In Zimbabwe, the history of irrigation development for smaller holder farmers became prominent in the early 1980s when the new government partnered with several development agencies in establishing small-scale irrigation schemes mainly for the rural communities (Nhundu & Mushunje 2012). Thus, the Government of Zimbabwe in 1982 partnered with the European Micro Project Programme in funding the establishment of smallholder irrigation schemes across the country. Furthermore, it is indicated that this was necessitated by the fact that many black smallholder farmers were restricted to arid regions where the soils were poor and with little rainfall; hence, the schemes were developed as a famine relief strategy (Nhundu & Mushunje 2012). However, over the years, several such schemes stopped operations owning to the fact of dilapidated infrastructure and lack of capacity to maintain the equipment. The introduction of blue prints such as the Zimbabwe Agenda for Sustainable Socio-Economic Transformation (ZIMASSET) and the adoption of the policy on More Food for Africa are indications that the government realised the need to rehabilitate all the irrigation schemes. Such schemes were either those struggling with their operations owing to old equipment or those that had since stopped their operations because of several challenges. This was done as a way of enabling the nation to be food secure after realising the negative effects of climate change on agricultural production where, as a nation, severe food insecurity was experienced over a couple of years ago. The stance by government to rehabilitate small-scale irrigation schemes invited several stakeholders on board to come and assist smallholder farmers in trying to boost agricultural productivity so that households and communities become food secure.

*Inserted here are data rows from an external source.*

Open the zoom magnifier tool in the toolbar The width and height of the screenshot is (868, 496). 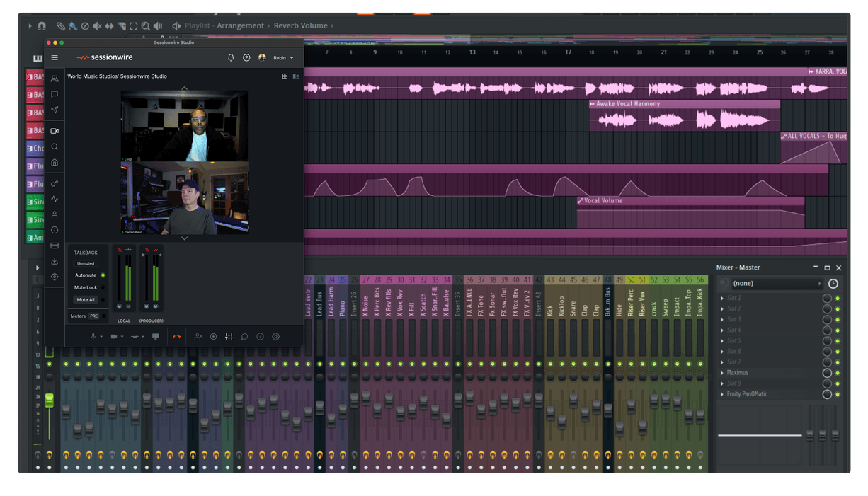click(146, 26)
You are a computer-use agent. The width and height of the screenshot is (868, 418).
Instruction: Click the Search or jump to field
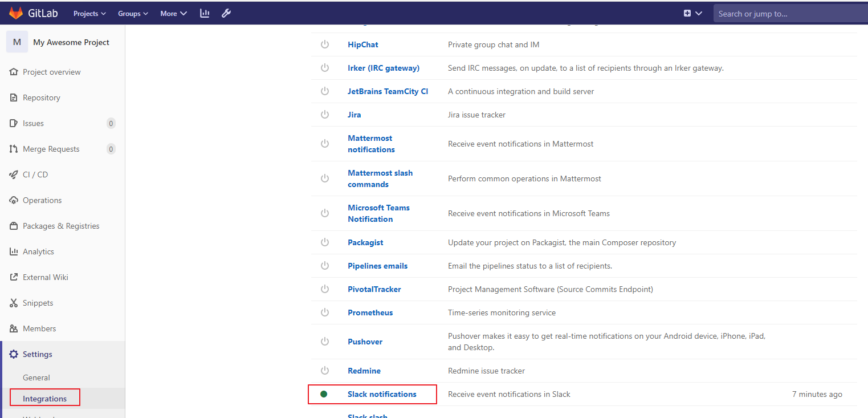pos(789,14)
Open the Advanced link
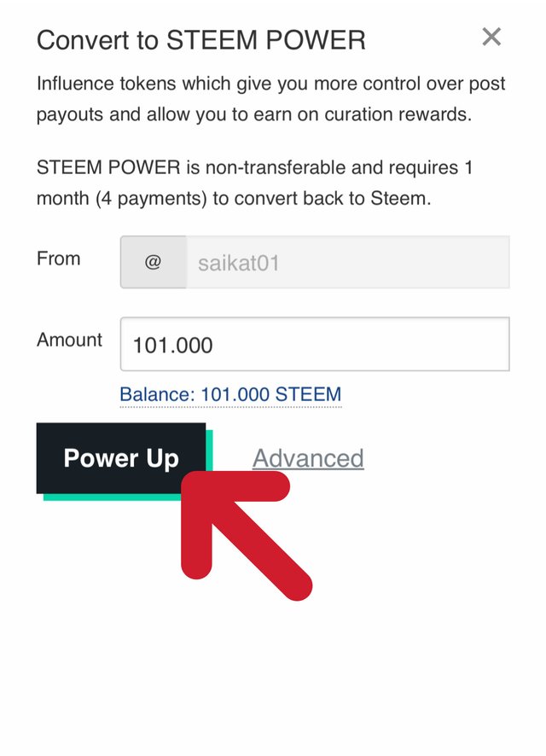 tap(308, 458)
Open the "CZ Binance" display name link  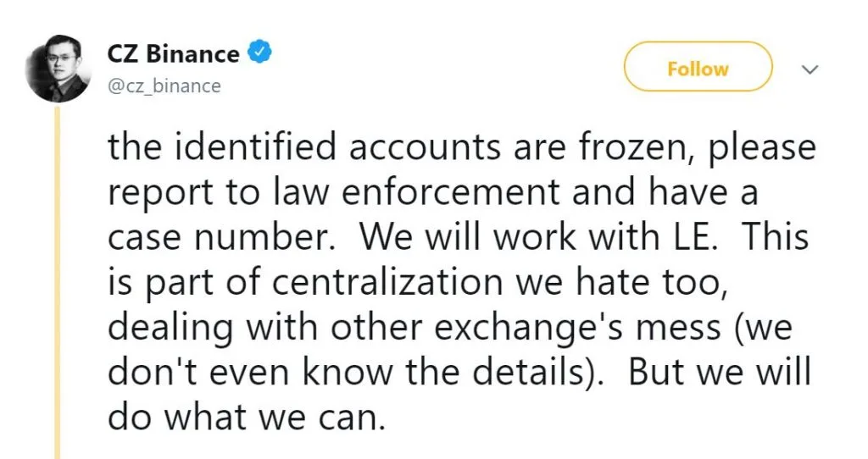[x=173, y=54]
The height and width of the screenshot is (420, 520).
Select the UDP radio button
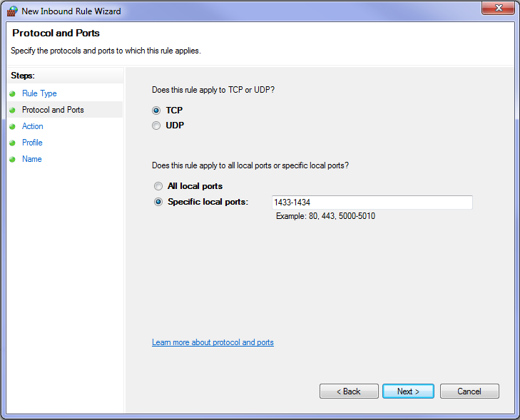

Small-scale irrigation schemes and food security for rural farmers

Faced with the effects of climate change that are contributing negatively to issues of food security, governments across Africa have adopted the practice of irrigation farming as a mitigation measure to issues of famines and hunger for their own citizens (Fleshman 2007). Thus, with the increase in urbanisation and the underlying problem of substantial poverty coupled with the negative impacts of global warming, many countries are battling to become food secure. It has been noted that agriculture productivity on the African continent is being heavily affected by variability of rainfall and drought where rainfall is becoming more erratic than ever (Gebrehiwot et al. 2015). Given such a scenario, farmers especially those in poor areas continue to suffer from chronic poverty and severe food insecurity because of being vulnerable to climate change and depending more on variable rainfall.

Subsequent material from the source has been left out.